Wien, den 12. August 1875.
Mein verehrter Freund!
Dir schreiben, was ich vorhabe, fällt mir schwer. Es wird Dich empören, es wird Dir weh tun. Wenn Dich dieser Brief findet, mitten in einer fesselnden Arbeit, dann lege ihn weg und lies ihn erst am Abend, vor dem Einschlafen. Das ist der rechte Moment. Da bist Du in der unendlich wohlwollenden und versöhnlichen Stimmung, die jeden guten Menschen ergreift, wenn er sich, zufrieden mit seinem Tagewerk, auf das Lager streckt und die angenehme Müdigkeit seiner Glieder, die köstlichste Abgespanntheit seiner Nerven ihm eine vortreffliche Nacht verheißen ... Dann nimm dieses Blatt zur Hand. So sanft wie die Traumseligkeit, die Dich umfängt, wird Dein Urteil sein; Du wirst denken: Sieh doch, seinem Verhängnis entgeht keiner ... Ei, ei! – Nun, Gott mit ihm. Nach Nowidworo denn ...
Ja, nach Nowidworo, das ist das Ende vom Liede.

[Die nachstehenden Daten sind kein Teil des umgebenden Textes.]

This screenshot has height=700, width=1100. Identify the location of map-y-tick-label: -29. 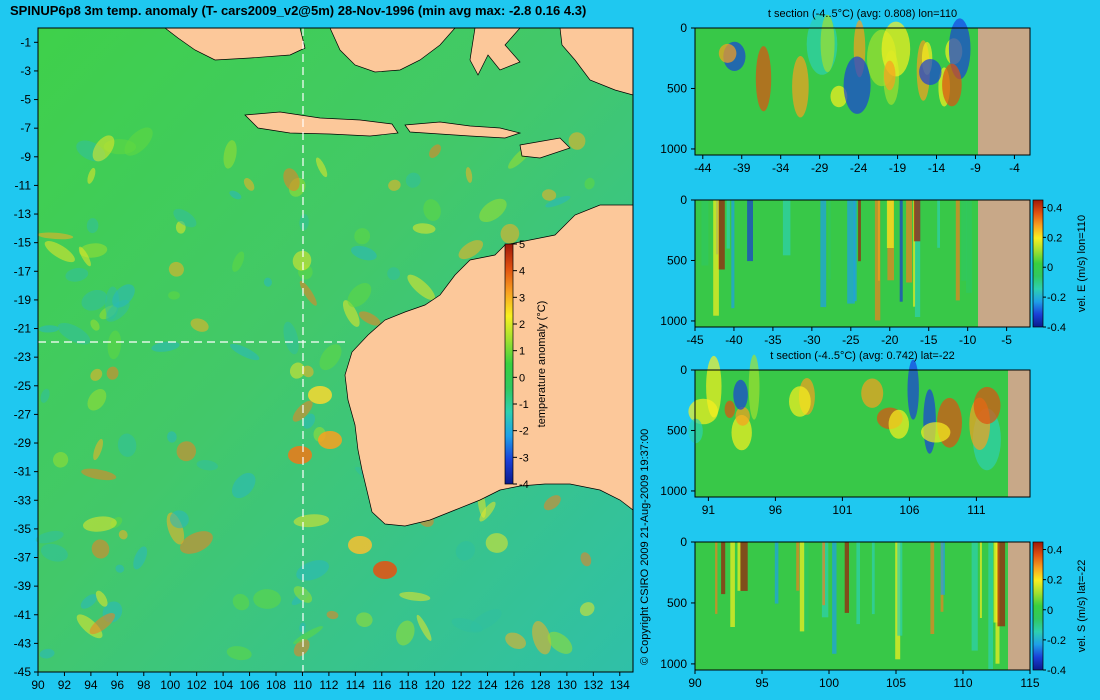
(23, 443).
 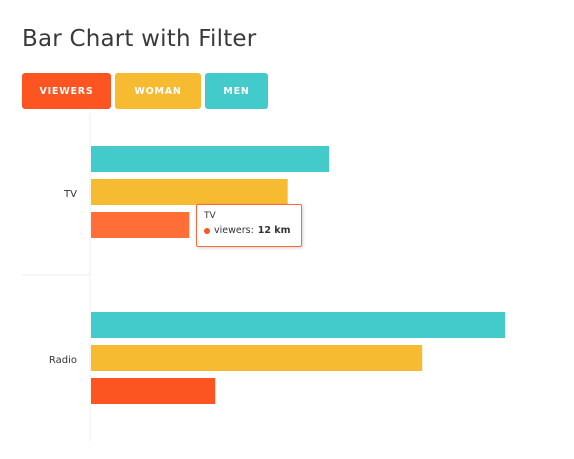 I want to click on tooltip-row: viewers: 12 km, so click(x=249, y=230).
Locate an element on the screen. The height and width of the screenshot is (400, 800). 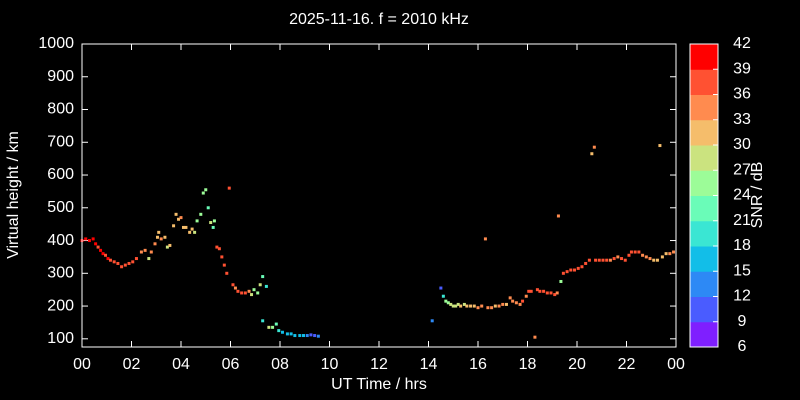
colorbar-label: SNR / dB is located at coordinates (758, 196).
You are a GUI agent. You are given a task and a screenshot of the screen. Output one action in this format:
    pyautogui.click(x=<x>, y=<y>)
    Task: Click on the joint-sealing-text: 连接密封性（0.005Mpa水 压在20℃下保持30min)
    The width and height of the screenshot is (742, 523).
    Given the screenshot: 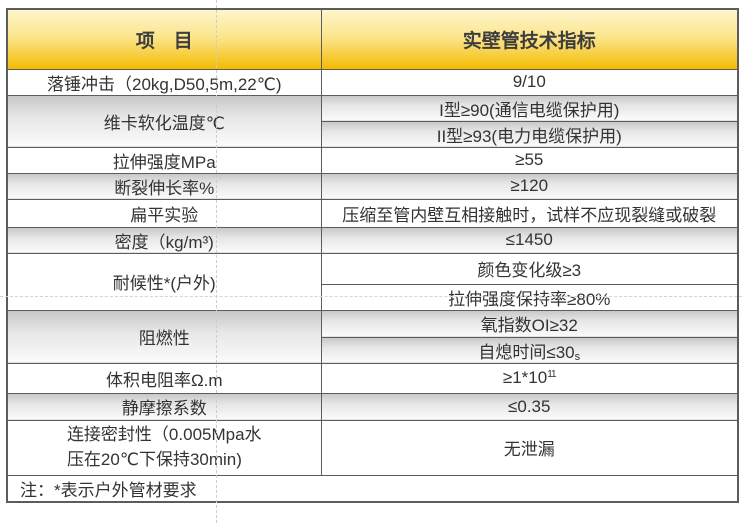 What is the action you would take?
    pyautogui.click(x=164, y=448)
    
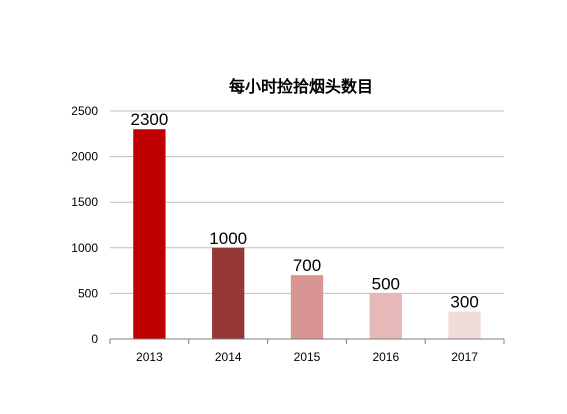 Image resolution: width=567 pixels, height=414 pixels. What do you see at coordinates (386, 316) in the screenshot?
I see `bar-2016` at bounding box center [386, 316].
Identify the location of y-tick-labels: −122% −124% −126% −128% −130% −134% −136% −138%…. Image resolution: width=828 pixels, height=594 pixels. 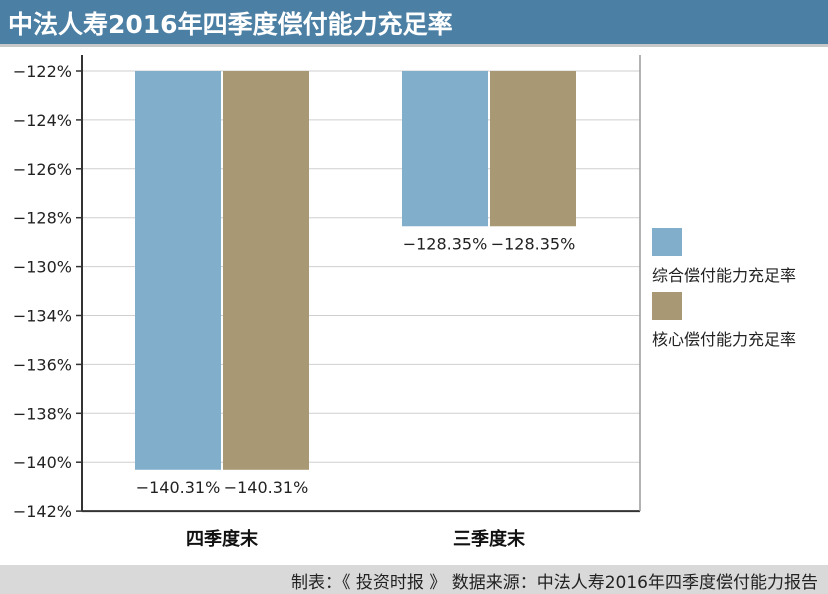
(42, 292).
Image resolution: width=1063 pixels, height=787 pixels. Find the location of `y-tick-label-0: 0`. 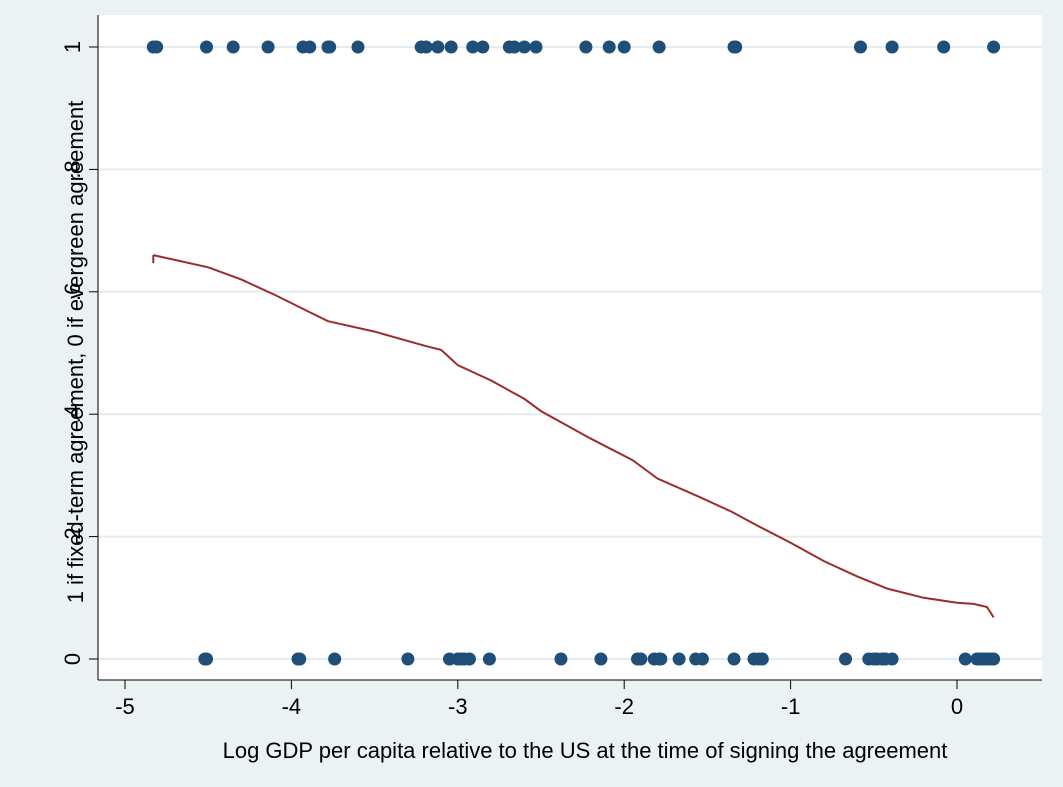

y-tick-label-0: 0 is located at coordinates (72, 659).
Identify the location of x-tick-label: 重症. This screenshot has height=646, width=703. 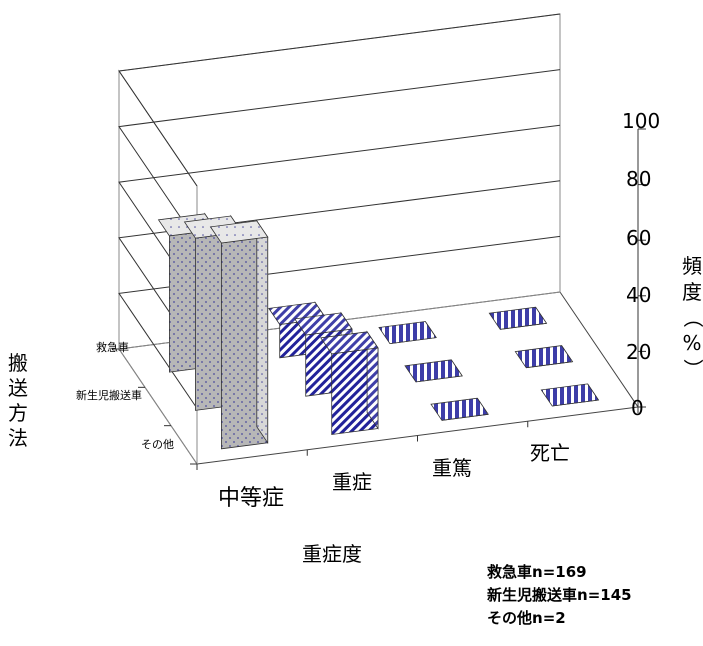
(352, 482).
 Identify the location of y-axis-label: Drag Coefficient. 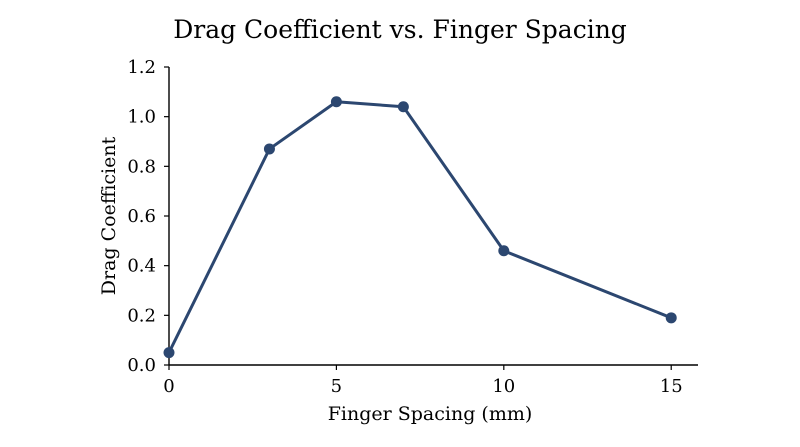
(109, 216).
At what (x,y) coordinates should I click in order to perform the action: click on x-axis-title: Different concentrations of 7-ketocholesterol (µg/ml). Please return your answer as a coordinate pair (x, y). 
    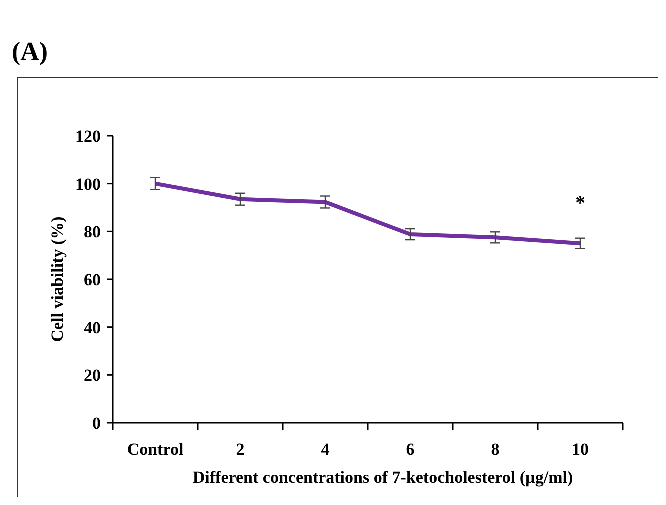
    Looking at the image, I should click on (383, 478).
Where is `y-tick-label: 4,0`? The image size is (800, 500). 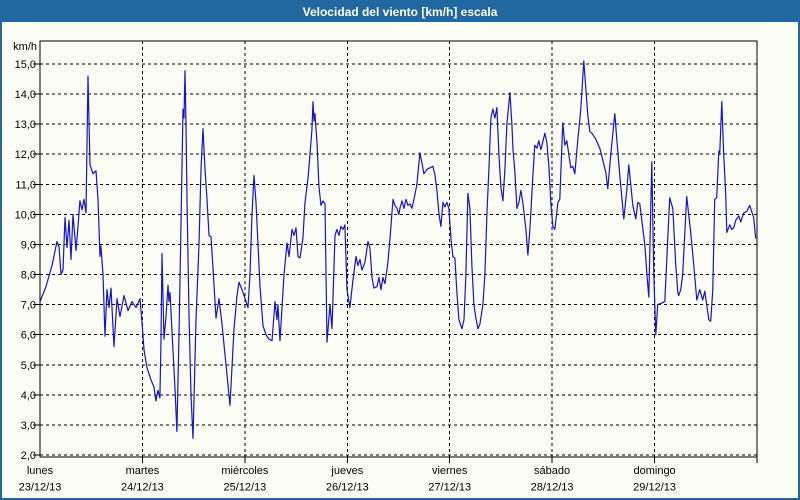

Ich will hintreten vor meinen alten Hans und will ihm sagen: Alles war vergeblich, die Flucht, die Trennung, der lange Kampf. Ich komme wieder als derselbe, der ich gegangen, nur daß ich erprobt habe, daß meine Liebe unüberwindlich ist. Habe ich nicht getan, was ich konnte? Habe ich nicht sogar heiraten wollen? Danke ich's nicht ganz allein der Seelengröße Madeleines, daß der lügenhafte Bund nicht geschlossen wurde?
Mache mit mir, was Du willst, wirf mich hinaus, schieß mich tot, ich verlange nur Eins: bevor Du es tust, frage Deine Frau, ob ihr damit ein Gefallen geschieht ... Man muß doch auch an sie denken. – Haben wir einmal Phantasie, stellen wir uns vor, daß ich um ein Jahr früher nach Fiume gekommen wäre, sie kennen gelernt und heimgeführt hätte ... Verzeih, verzeih, lieber Hans! Du bist ein Engel, und ich bin nur ein gewöhnlicher Sterblicher – aber Elsbeth wäre vielleicht mit mir glücklicher geworden als mit Dir ... Nicht wegen des geringeren Unterschieds im Alter, – was sind die Jahre! Im Gemüte wirst Du immer ein Jüngling bleiben. Wie oft kam ich mir, mit Dir verglichen, wie ein Greis vor.
Aber Du kennst die Frauen nicht, hast Dich nie mit ihnen befaßt, Du bist mit der Deinen wie der beste Vater ... Ich, mein teurer, treuer Hans, ich würde wahrscheinlich trotz aller Anbetung weniger zart mit ihr umgehen als Du, ich würde sie mit Eifersucht quälen, aber es gäbe nichts, was mich je von dem Gedanken an sie ablenken könnte. Immer hätte ich in ihrer Gegenwart die Empfindung eines reicheren, erhöhten Lebens, immer sie in der meinen das Bewußtsein, eines andern Menschen köstlichstes Gut, sein Um und Auf, sein Schicksal zu sein.
Ich würde sie nicht tage- und wochenlang allein lassen, und nachmittags, wenn ich noch so müde aus der Wirtschaft nach Hause gekommen wäre, würde ich nicht einschlafen ... und wenn ich mit ihr im Walde spazieren ginge, würde ich noch Sinn für andres haben, als für die Anzahl Raummeter, die der Holzschlag ergeben wird, und für den wahrscheinlichen Ertrag der Eichelmast.
Hans, mein väterlicher Freund, werfen wir einmal alles über Bord: Vorurteil, die sogenannten Gesetze der Ehre, und fragen wir uns, ob Du Dich nicht ebenso zufrieden fühlen würdest wie jetzt, wenn Du ... nun, das ist wirklich schwer auszusprechen ... wenn – sagen wir, Elsbeth und ich Deine Kinder wären, Deine dankbaren, in Dir den Schöpfer ihres Glückes verehrenden Kinder ...
Lieber Hans, was ist die Aufgabe des Menschenfreundes? Nach den schwachen Kräften, die ihm als einzelnen gegeben sind, die Summe des auf Erden vorhandenen Leids zu vermindern, die des Glückes zu erhöhen. – Mathematisch, um mit Dir zu sprechen: Ich besitze etwas, das mir Freude macht = 6; doch kenne ich einen, dem dieses selbe etwas Freude machen würde = 100.000. – Was tue ich, der Menschenfreund? Ich schenke ihm den bewußten Gegenstand und erhöhe damit die Summe der Weltfreude um 99.994!